2001 film by Susan Seidelman

Gaudi Afternoon is a 2001 American-Spanish comedy film starring Judy Davis, Marcia Gay Harden, Lili Taylor, Juliette Lewis, Christopher Bowen and Courtney Jines. The film is based on Barbara Wilson's detective novel and directed by Susan Seidelman.

==Plot==
Cassandra, an expatriate American book translator (Judy Davis) living in Barcelona, Catalonia, Spain, who is hired by a mysterious woman, Frankie (Marcia Gay Harden), to locate her missing husband so he can sign some important papers. Nothing Frankie says is true: the husband turns out to be a woman, the issue isn't legal papers but a child's custody, and even Frankie's most obvious identity, in red cape and red pumps, is a false front. But Cassandra keeps at it, at first to earn her promised fee, and then to help Frankie, then Frankie's ex, then the child. Along the way, this solitary and somewhat disconnected and bewildered writer frees herself to finish a novel and re-establish a broken relationship with her own past.
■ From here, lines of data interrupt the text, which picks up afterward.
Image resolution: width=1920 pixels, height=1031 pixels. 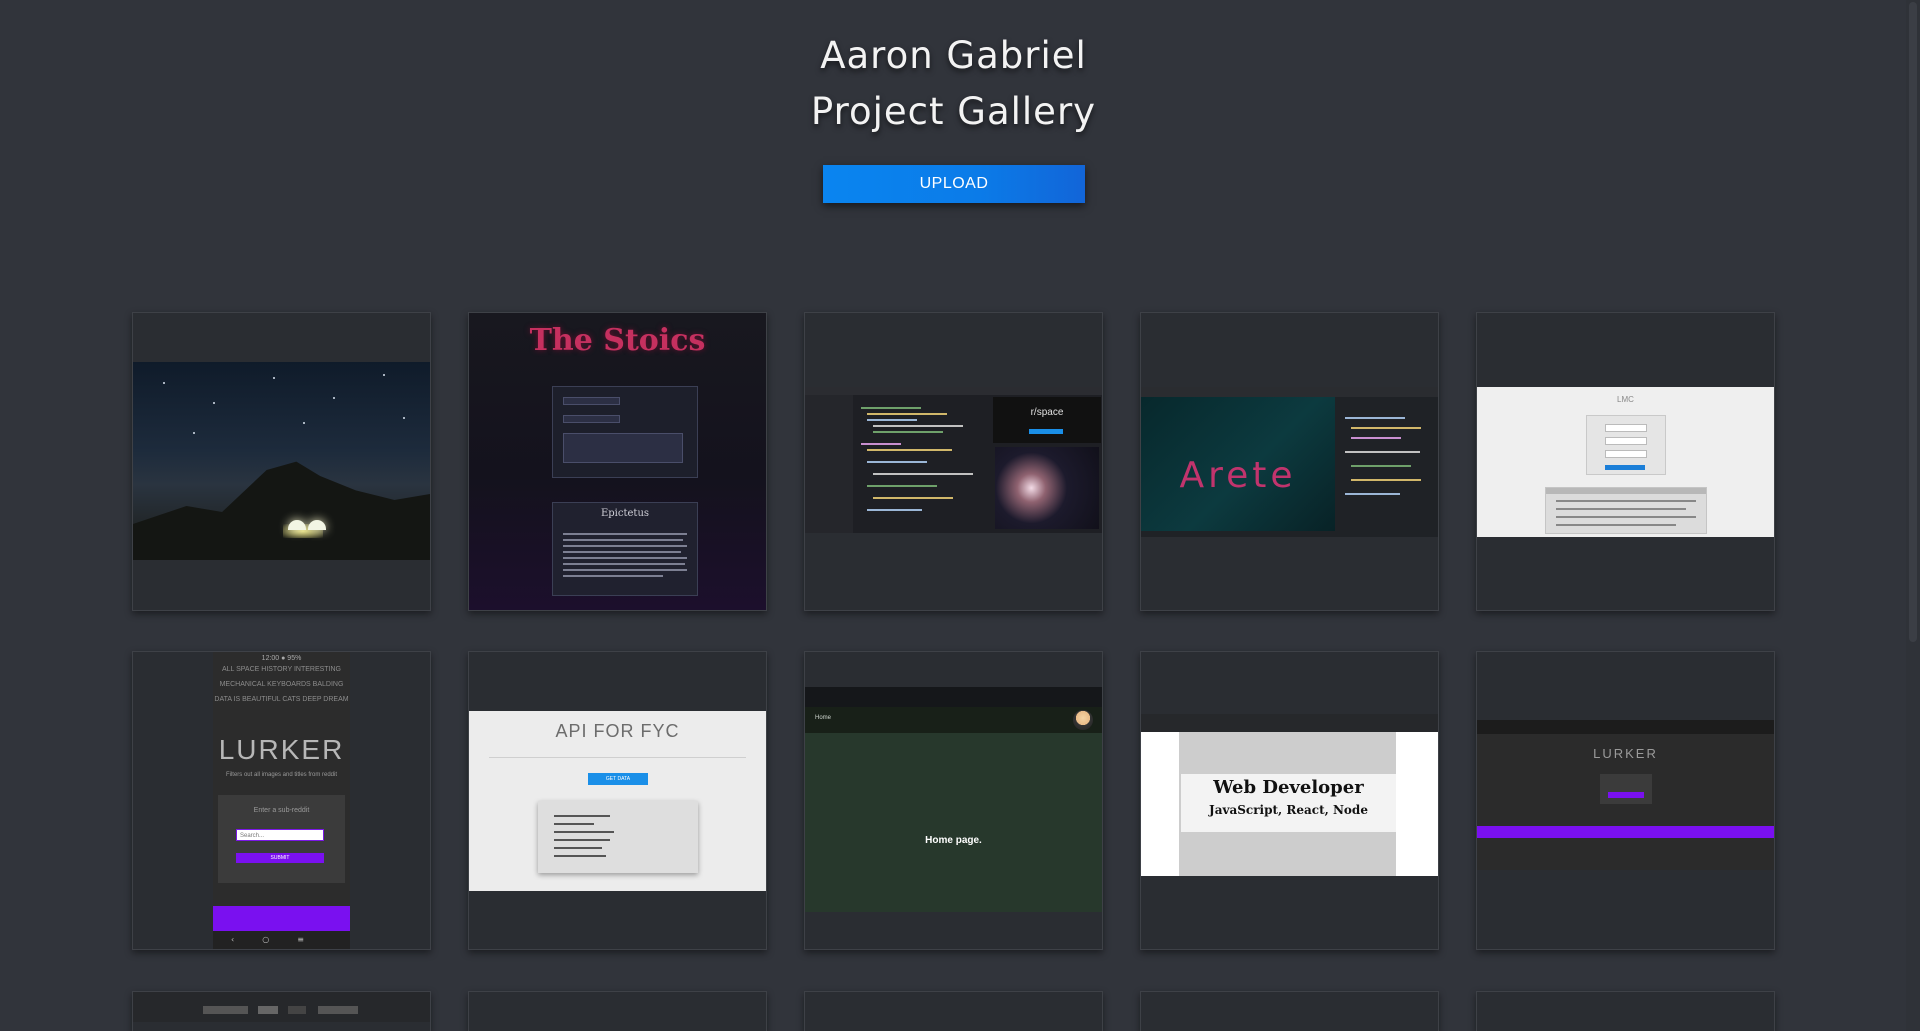 I want to click on gallery-card-editor: r/space, so click(x=954, y=462).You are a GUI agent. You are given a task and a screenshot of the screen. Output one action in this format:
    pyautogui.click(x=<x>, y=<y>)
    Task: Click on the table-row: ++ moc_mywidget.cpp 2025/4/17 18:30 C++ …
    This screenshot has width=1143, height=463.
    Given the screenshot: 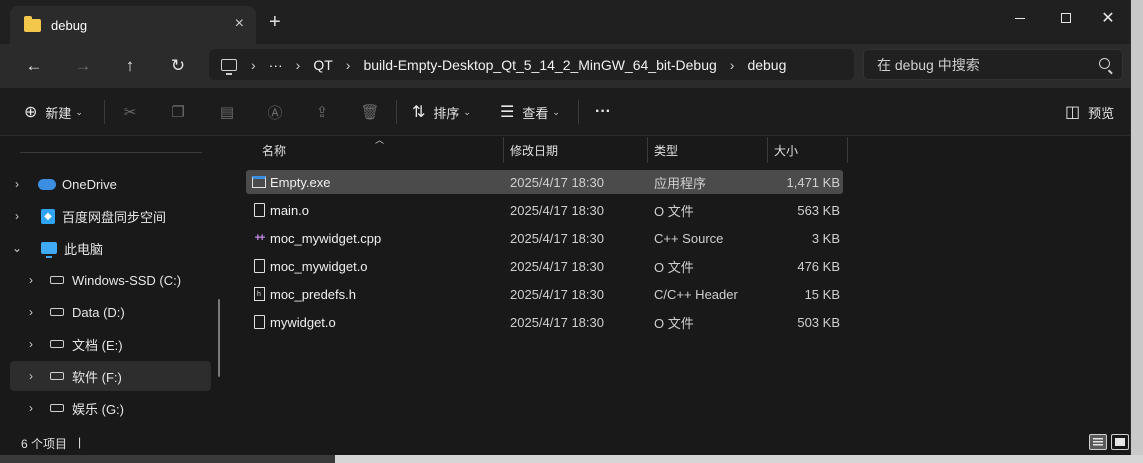 What is the action you would take?
    pyautogui.click(x=544, y=238)
    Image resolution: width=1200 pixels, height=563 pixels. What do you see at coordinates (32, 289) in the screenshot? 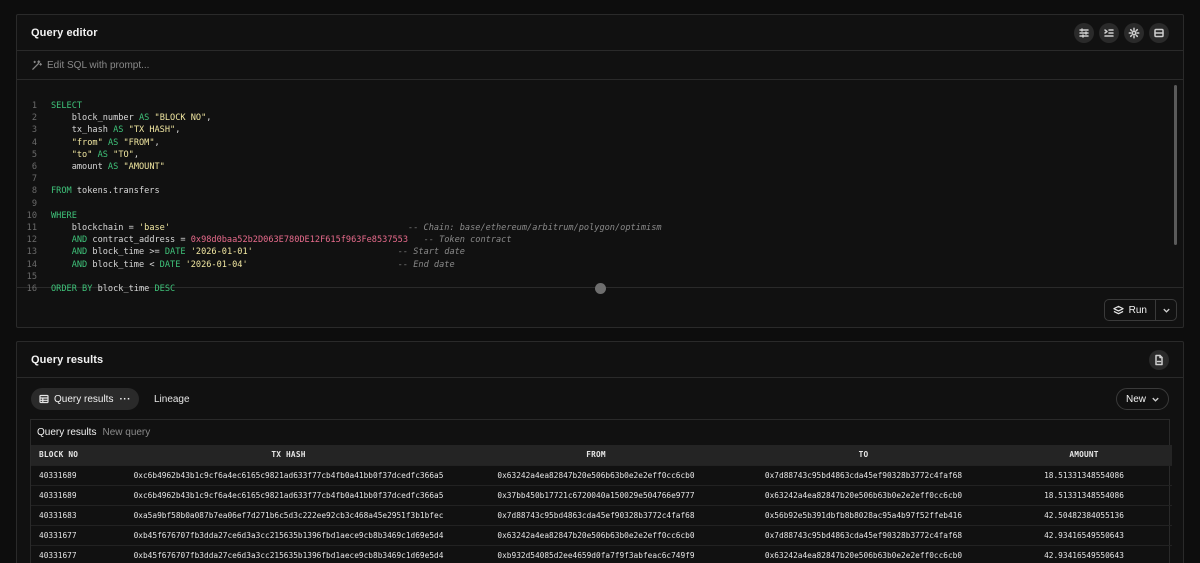
I see `line-number: 16` at bounding box center [32, 289].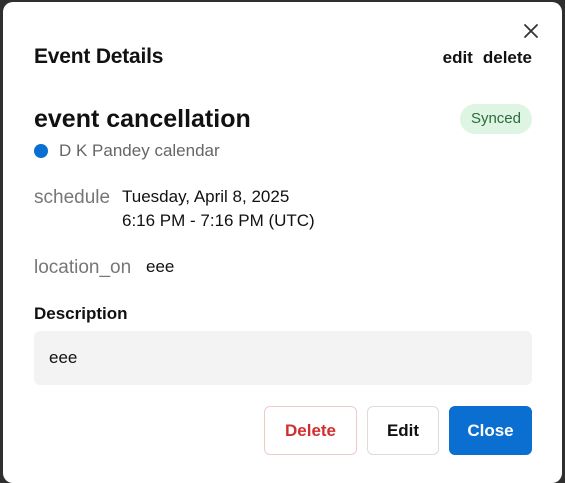 The image size is (565, 483). Describe the element at coordinates (310, 430) in the screenshot. I see `delete-button: Delete` at that location.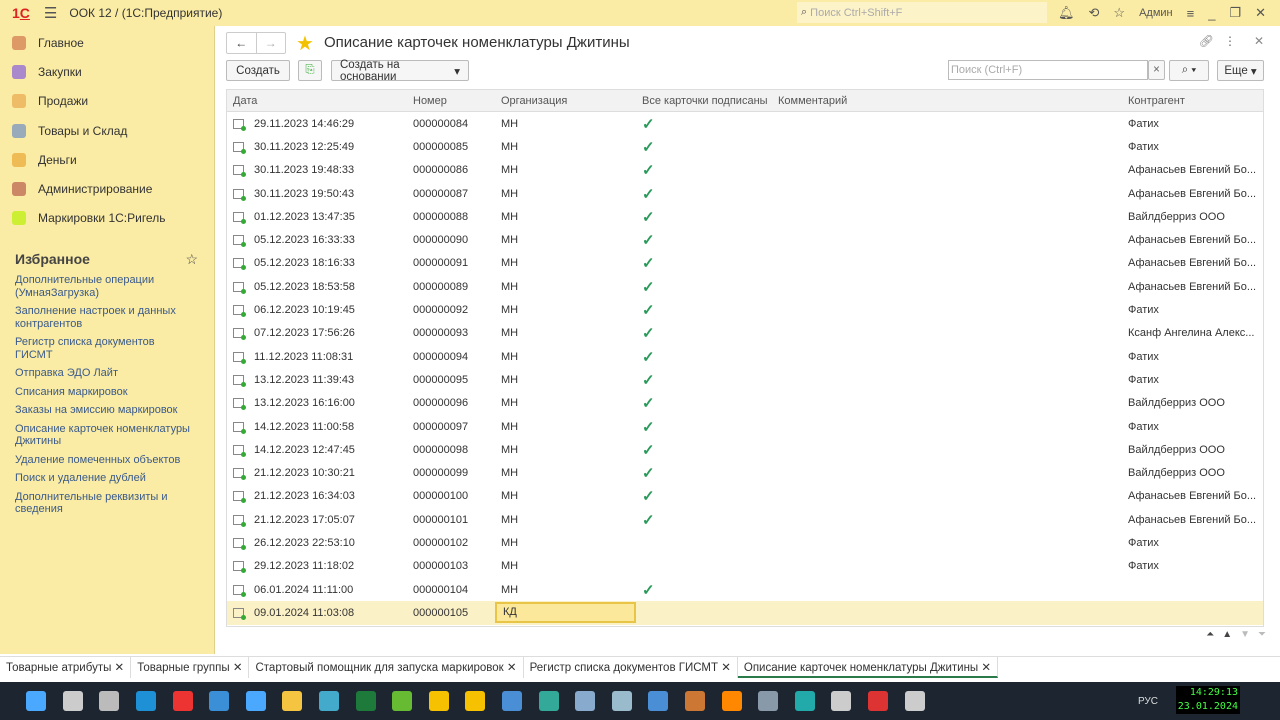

Barbara Wilson's novel is the winner of a British Crime Writers' Award for Best Mystery Based in Europe and a Lambda Literary Award. The story is a high-spirited comic adventure that works issues of sexual politics into a madcap plot. The city of Barcelona is a lively party to the film and book's action.

==Release==
Gaudi Afternoon was the opening night screening at the 25th San Francisco International Gay and Lesbian Film Festival. It was selected as the closing night film for the New York LGBT Film Festival, the Western and Southern Australian Gay and Lesbian Film Festival, the Miami International Gay and Lesbian Film Festival and the Sydney Women of the World International Film Festival. It also played at Outfest, Seattle International Film Festival and the Mar del Plata International Film Festival, among many other venues.

In 2002, the film had a theatrical release in Europe, South Africa, Australia and Japan. After a short run in New York City, it played on TV and DVD in the US.